Pantera singles chronology
| "Becoming" (1994) | "Drag the Waters" (1996) | "Cat Scratch Fever" (1999) |

= Drag the Waters =

"Drag the Waters" is a song by the American heavy metal band Pantera. It first appeared on the 1996 album The Great Southern Trendkill, and later on the band's compilation album, The Best of Pantera: Far Beyond the Great Southern Cowboys' Vulgar Hits!.
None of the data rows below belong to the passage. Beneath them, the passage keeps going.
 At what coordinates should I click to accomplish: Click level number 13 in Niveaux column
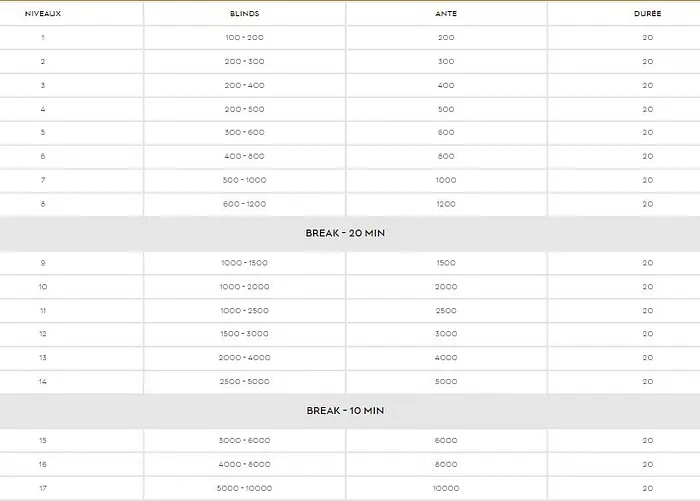coord(43,358)
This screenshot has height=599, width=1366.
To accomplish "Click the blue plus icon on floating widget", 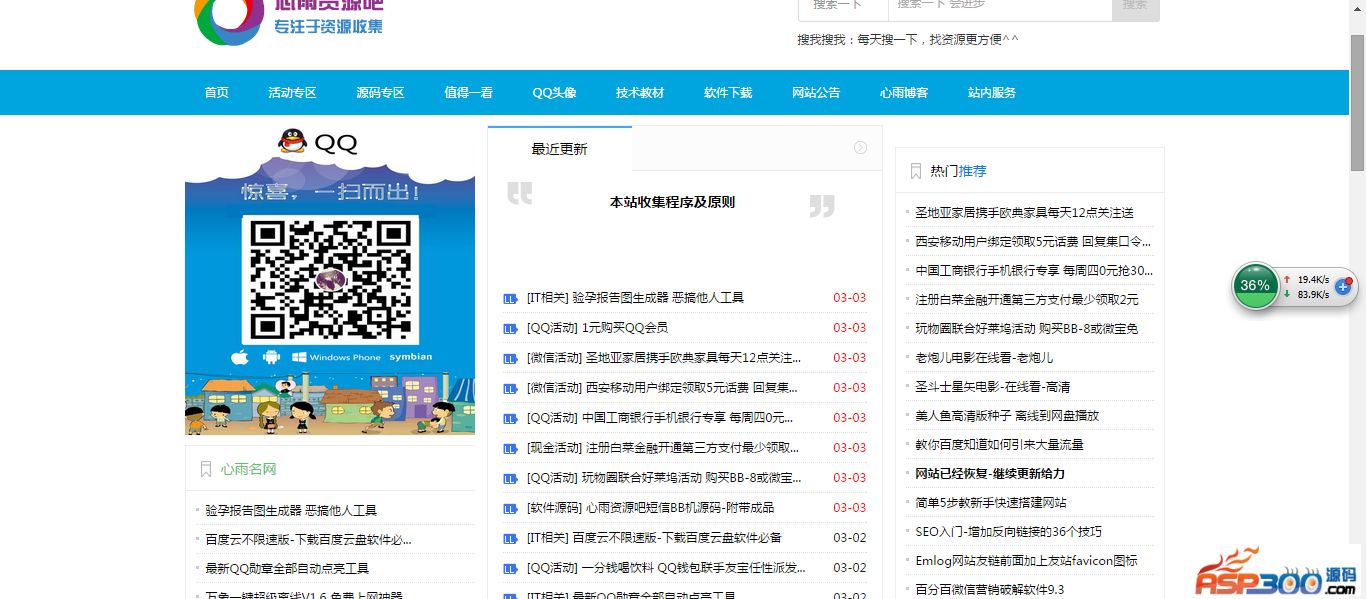I will [x=1342, y=286].
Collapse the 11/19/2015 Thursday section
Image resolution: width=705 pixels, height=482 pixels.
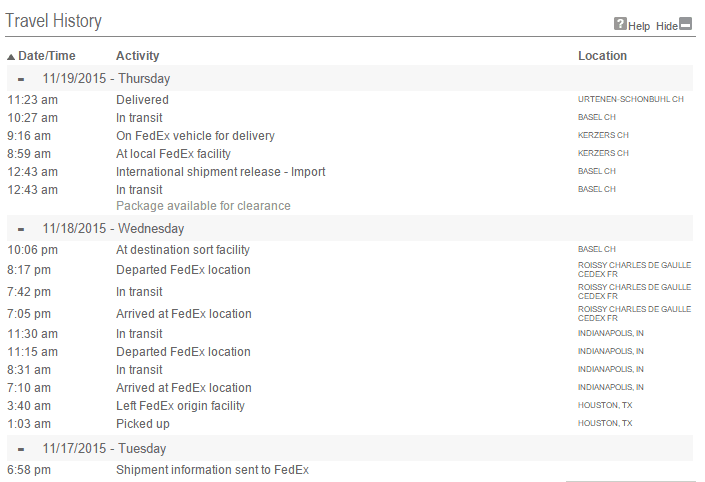pos(21,80)
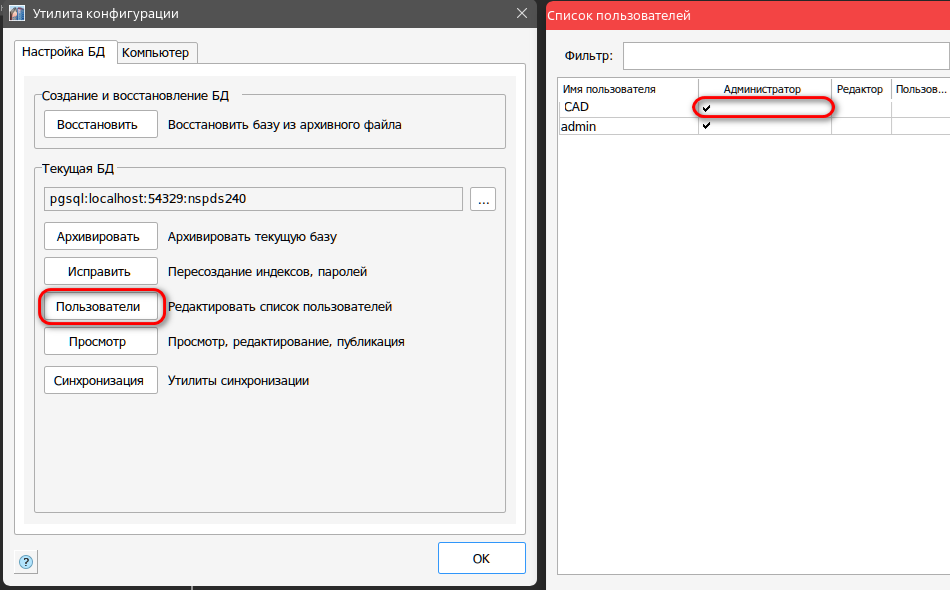Toggle Administrator checkbox for admin user

[707, 126]
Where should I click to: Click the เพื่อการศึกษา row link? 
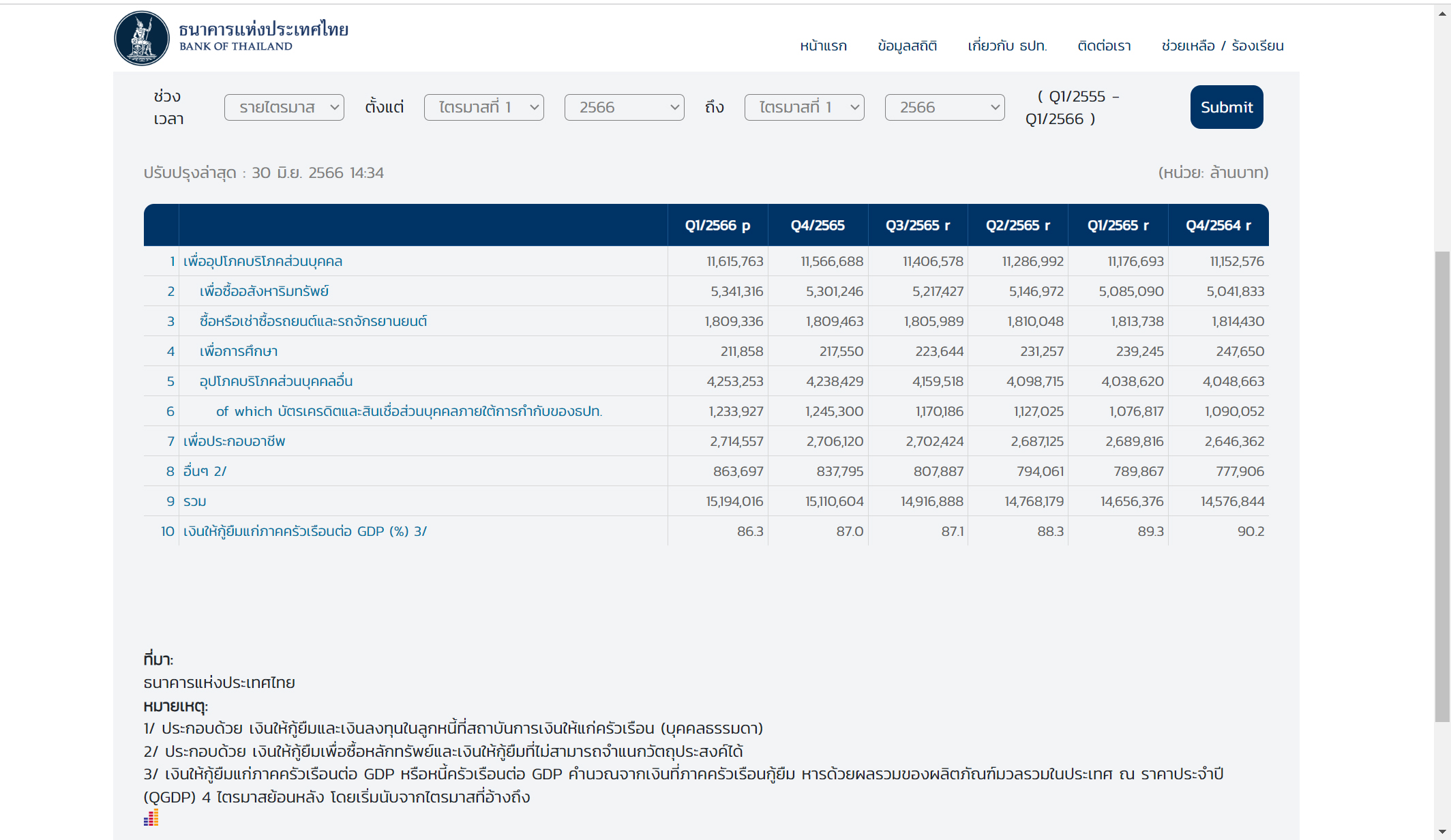click(x=238, y=351)
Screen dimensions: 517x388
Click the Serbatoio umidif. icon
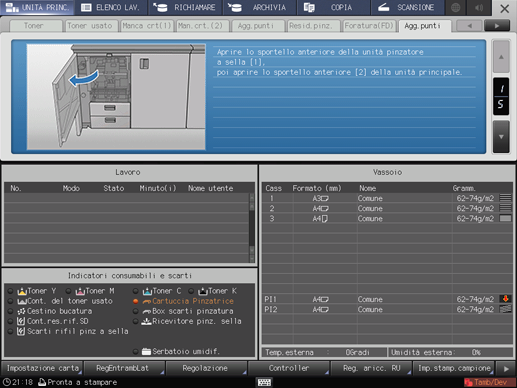coord(146,351)
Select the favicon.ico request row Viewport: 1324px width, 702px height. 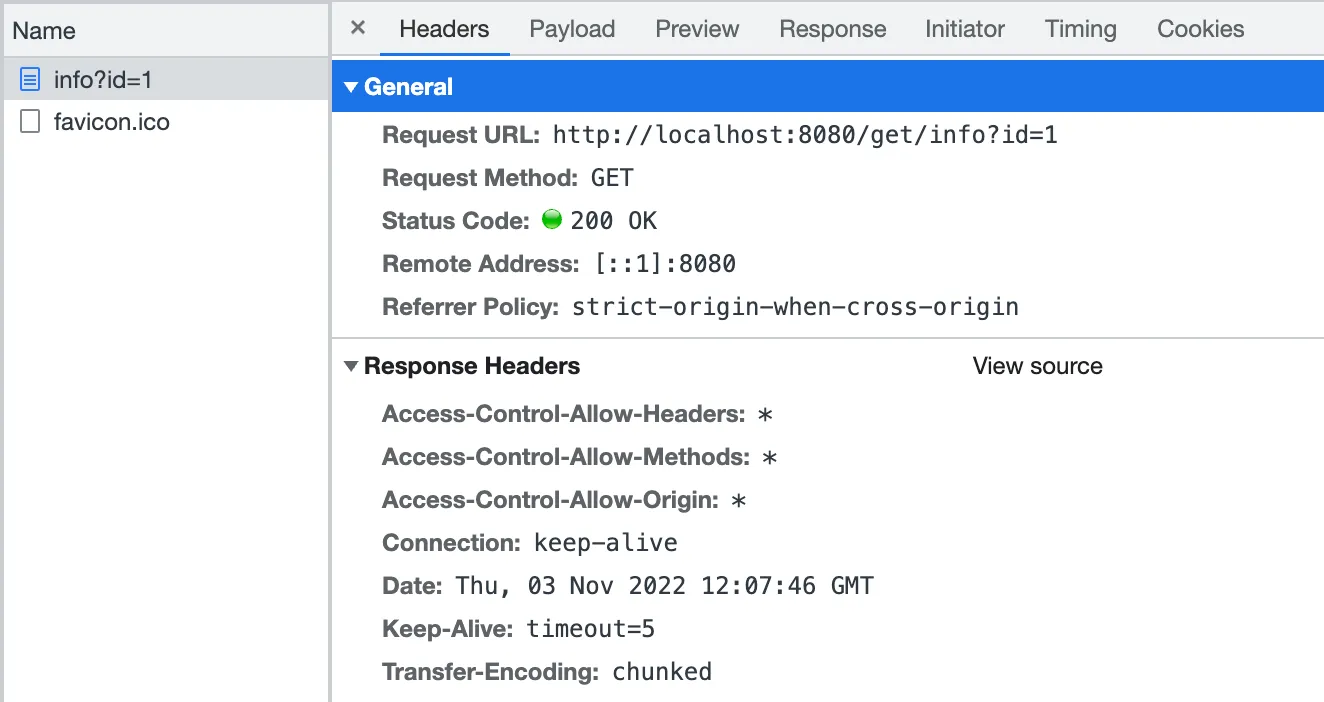[112, 122]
Pantera guitarist Dimebag Darrell has said that this song "is about a lifetime of dealing with people that you can't tell what they're really comin' at you for, or what their motives really are. You've got to drag the waters to get to the bottom and find out the truth."

==Music video==
This song is the first single released from the album, and the only one to have a music video. The video was directed by Darrell.

==Reception==
Metal Hammer ranked "Drag the Waters" No. 18 on their list of the 50 best Pantera songs. Guitar World ranked "Drag the Waters" No. 8 on their ranking of the 25 greatest Pantera songs.